[Dataset entries]
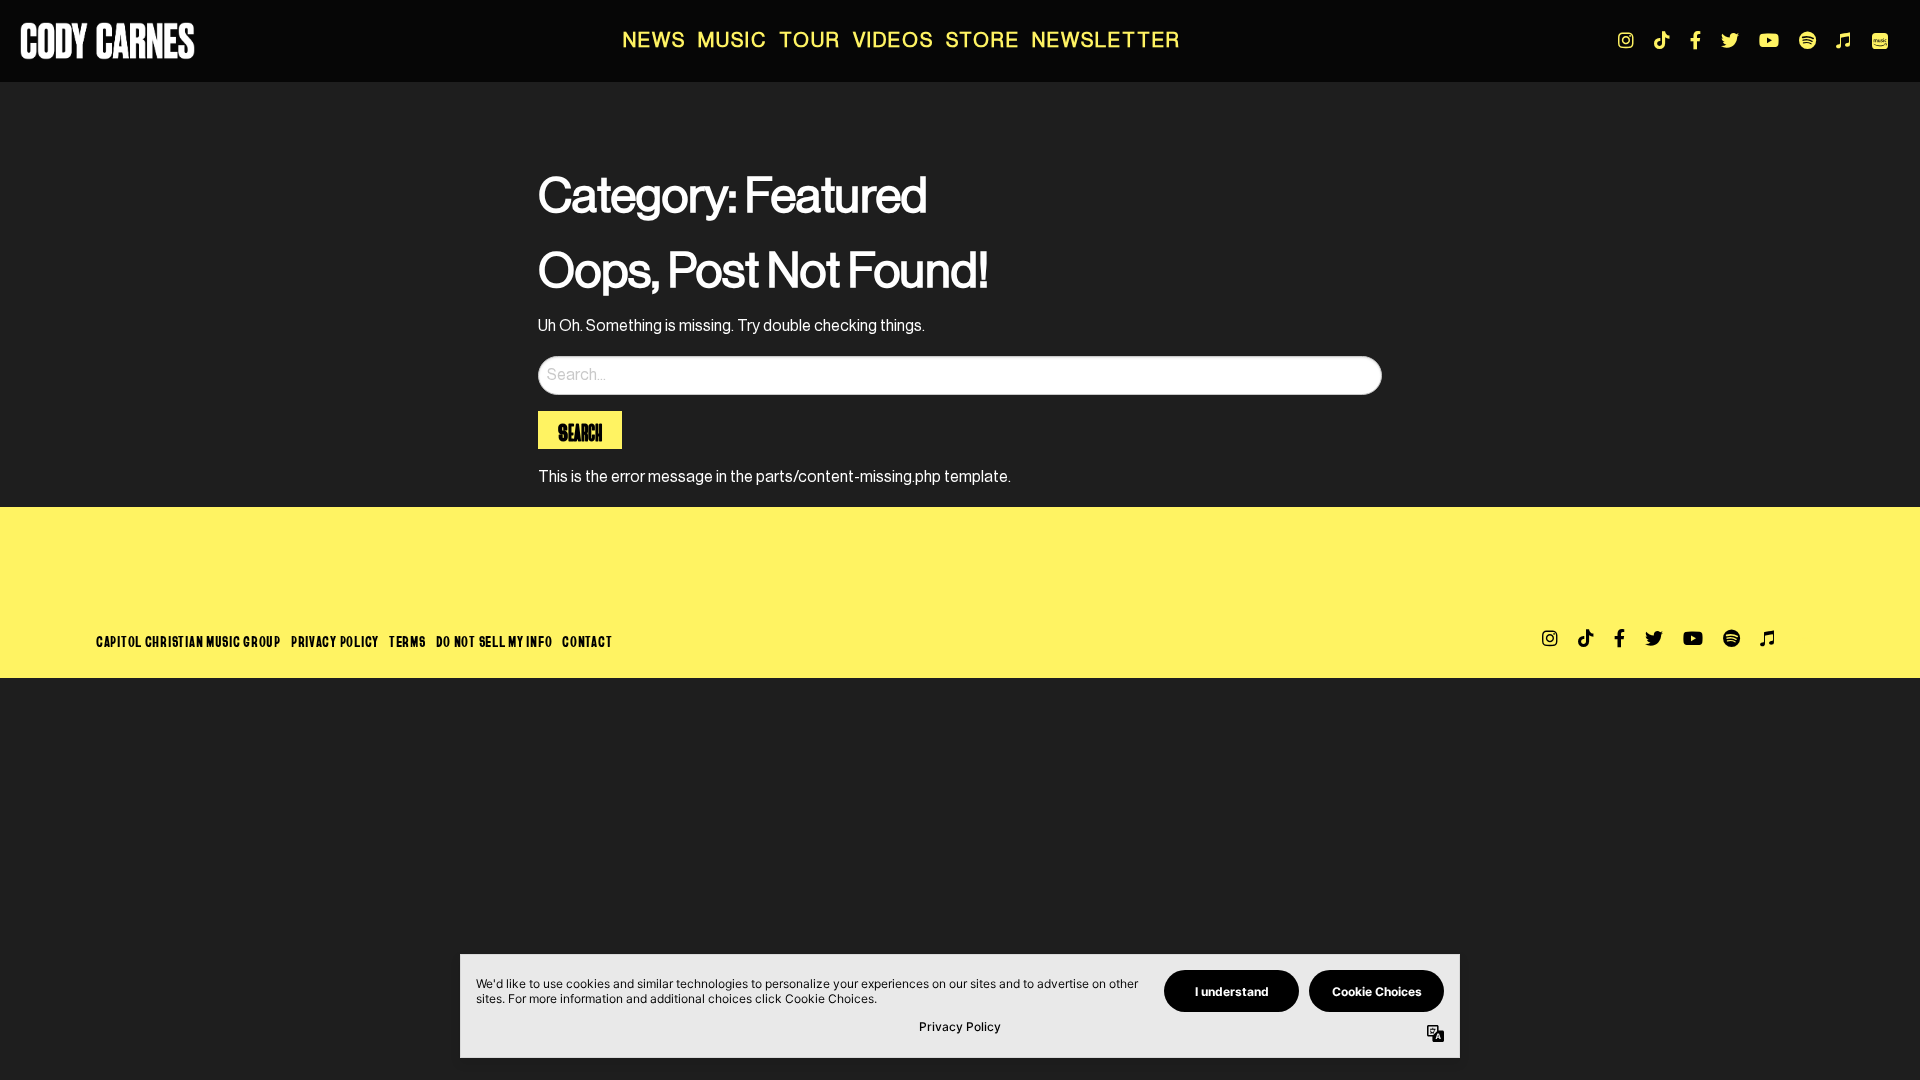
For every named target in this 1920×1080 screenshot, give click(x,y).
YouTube (1769, 40)
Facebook (1695, 40)
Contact (587, 641)
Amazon (1880, 41)
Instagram (1626, 40)
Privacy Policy (335, 641)
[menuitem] (654, 41)
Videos (893, 41)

WHAT YOU HAVE TO DO.
Restate all entries above exactly, but not the images.

REPLY.
For every named target in this 1920×1080 screenshot, give click(x,y).
YouTube (1769, 40)
Facebook (1695, 40)
Contact (587, 641)
Amazon (1880, 41)
Instagram (1626, 40)
Privacy Policy (335, 641)
[menuitem] (654, 41)
Videos (893, 41)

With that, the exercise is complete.